## Task material
Content starts

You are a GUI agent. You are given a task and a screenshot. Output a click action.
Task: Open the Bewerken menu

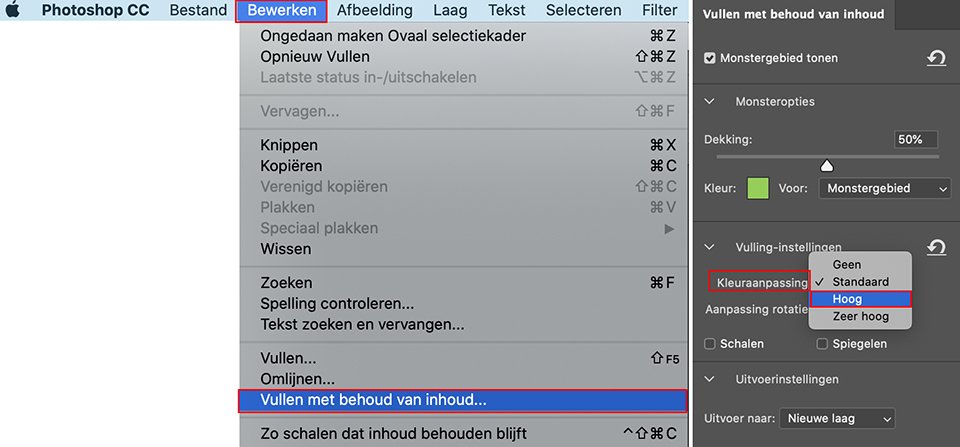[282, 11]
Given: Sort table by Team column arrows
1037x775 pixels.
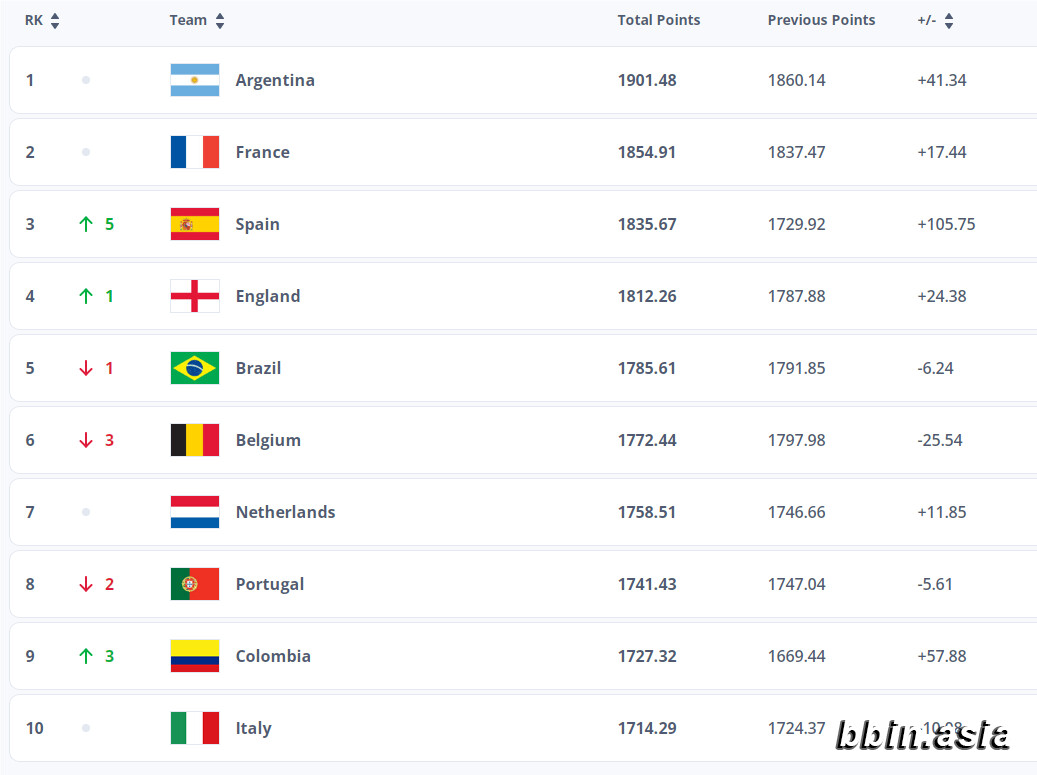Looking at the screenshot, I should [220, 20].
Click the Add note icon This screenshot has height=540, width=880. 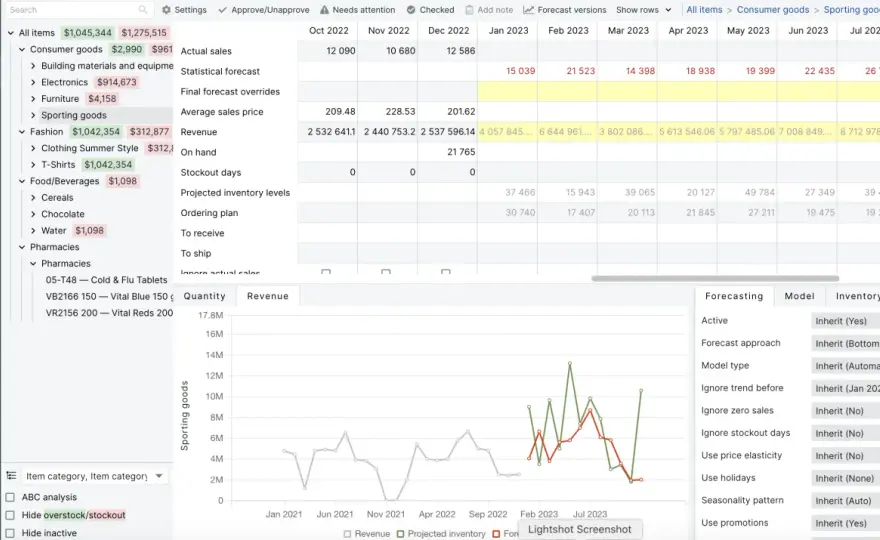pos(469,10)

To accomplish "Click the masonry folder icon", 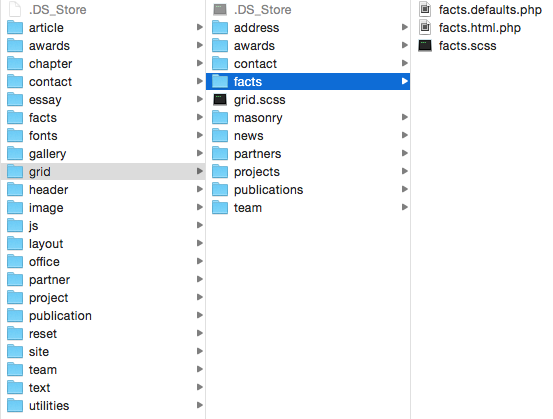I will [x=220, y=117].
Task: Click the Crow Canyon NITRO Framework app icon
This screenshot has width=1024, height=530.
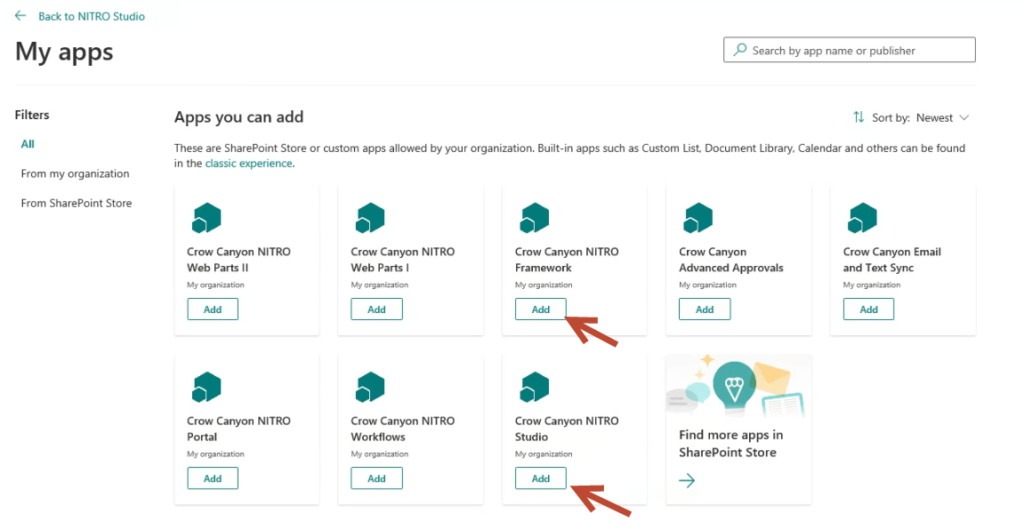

Content ends

## What this task involves
Leave the pictures out and reproduce exactly the lines from the line with "Task: Click the" to the end of the material above.

## Solution for this exercise
Task: Click the Crow Canyon NITRO Framework app icon
This screenshot has width=1024, height=530.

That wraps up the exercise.